In poetry, alternation of more and less prominent units form the metrical patterns in lines of verses. Such issues of organising syllables to verses is in the centre of interest of versification. Stressed and unstressed syllables combined to form feet are counted and thus recognized as various kinds of poetic rhythm. David Crystal mentions five syllable types with examples for each of them. Stressed syllables are marked / and for unstressed ones he uses a specific symbol ∪. Thus, as an example for iamb, i.e. iambic foot he uses a word demand ∪/, for trochee or trochaic foot he chooses a word soldier /∪, for spondee or spondaic foot an expression dry dock // is used, dactyl, i.e. dactylic foot is represented by a word elephant /∪∪ and anapest or anapestic foot is demonstrated on a word disbelieve ∪∪/ (Crystal 2011, p.415).

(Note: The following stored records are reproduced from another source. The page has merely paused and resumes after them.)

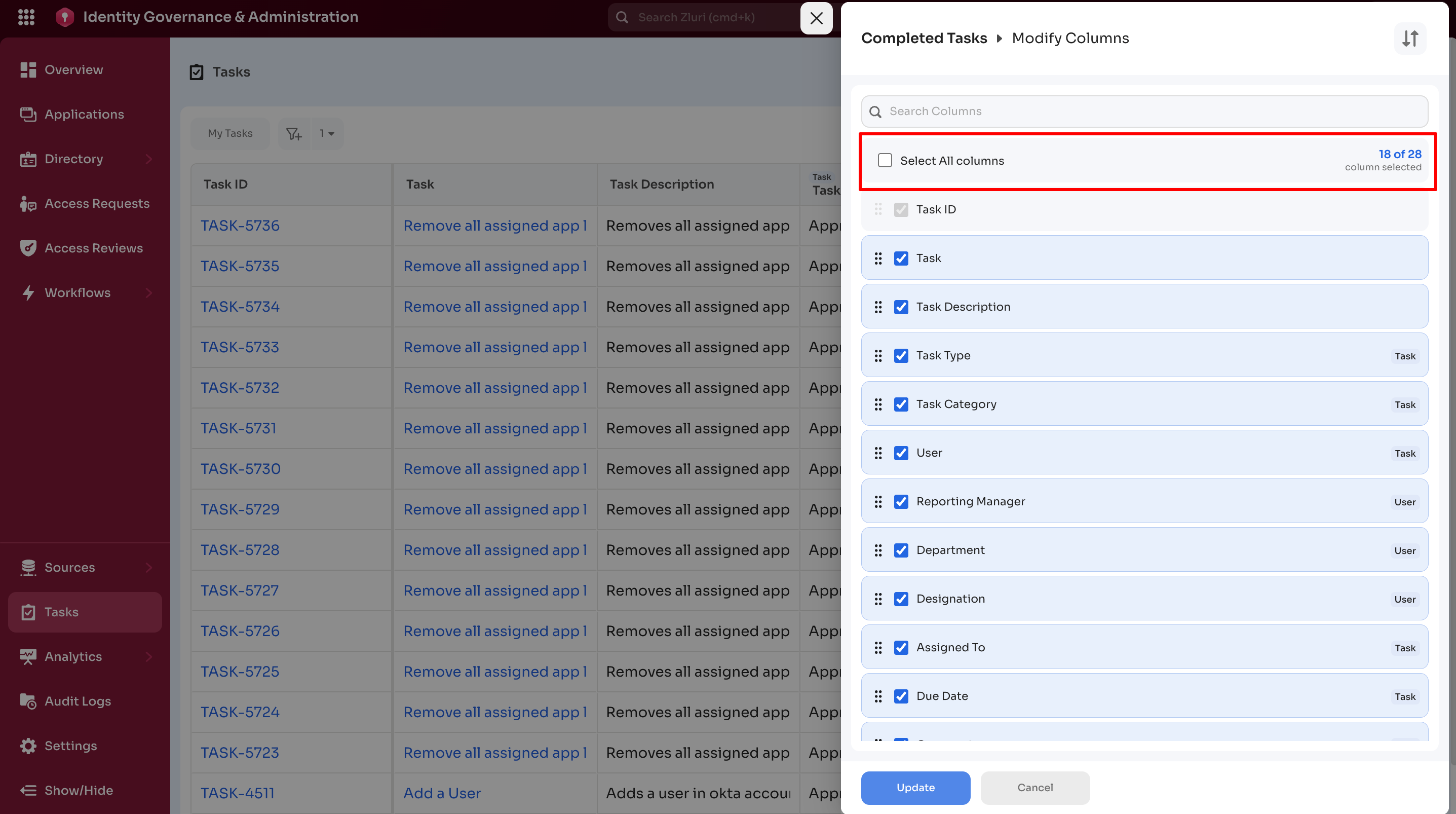1456x814 pixels.
Task: Uncheck the Reporting Manager column checkbox
Action: [901, 501]
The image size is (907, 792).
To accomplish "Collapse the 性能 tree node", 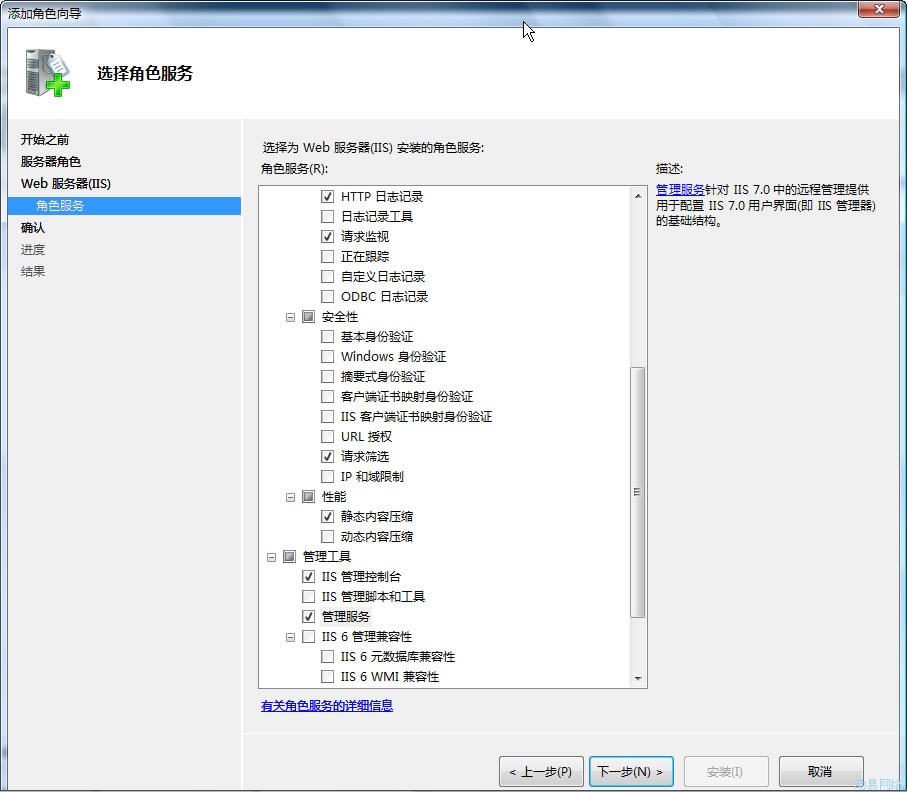I will pyautogui.click(x=291, y=497).
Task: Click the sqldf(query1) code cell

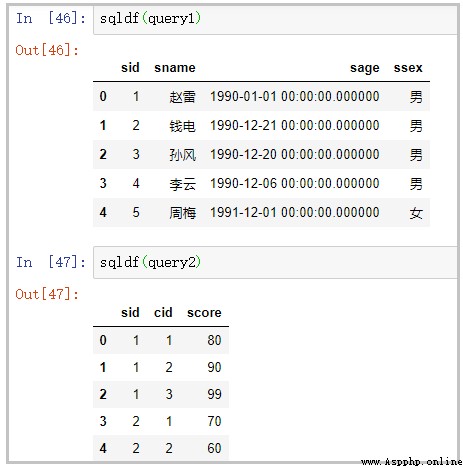Action: [x=275, y=19]
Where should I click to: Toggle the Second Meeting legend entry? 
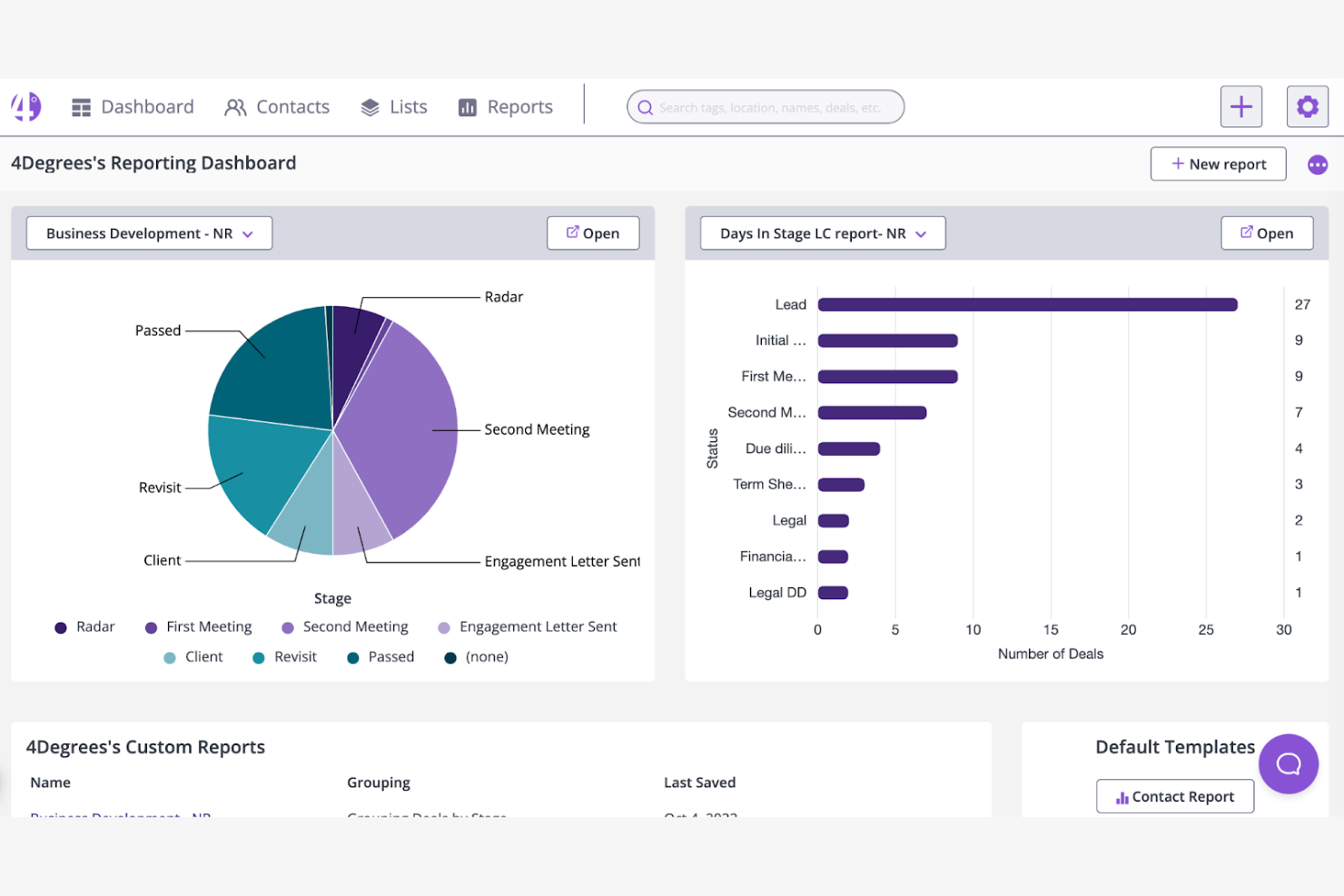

Foreigners often make a mistake in pronouncing all syllables with an equal stress. This can make the utterance sound monotonous or even uncomprehensible. David Crystal speaks about “the most noticeable feature of the English spoken throughout South Asia“ because of its “syllabic rhythm“ and follows the idea that this “can be a source of comprehension difficulty for those used to a stress-timed variety, especially when speech is rapid“ (Crystal 2011, p.360). Different rhythm can thus cause misunderstanding or not understanding a stream of words a speaker produces.
REFERENCES
CRUTTENDEN A. Intonation. Cambridge University Press, 1997.
CRYSTAL D. The Cambridge Encyclopedia of the English Language. New York: Cambridge University Press, 2011.
JONES D. Cambridge English Pronouncing Dictionary. Cambridge University Press, 2003.
PAVLÍK R. Phonetics and Phonology. Exercises in English. Bratislava: PdF UK, 2010.
PAVLÍK R. Phonetics and Phonology of English. A Theoretical Introduction. Bratislava: PdF UK, 2000.
ROACH P. English Phonetics and Phonology. Cambridge University Press, 1998.